• About this task: All of the entries are to be written out again verbatim.

• Stored records:

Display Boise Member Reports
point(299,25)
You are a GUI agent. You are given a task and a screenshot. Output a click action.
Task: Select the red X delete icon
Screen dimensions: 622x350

• Response to the task:
Display Boise Member Reports
point(299,25)
You are a GUI agent. You are given a task and a screenshot. Output a click action.
Task: Select the red X delete icon
Screen dimensions: 622x350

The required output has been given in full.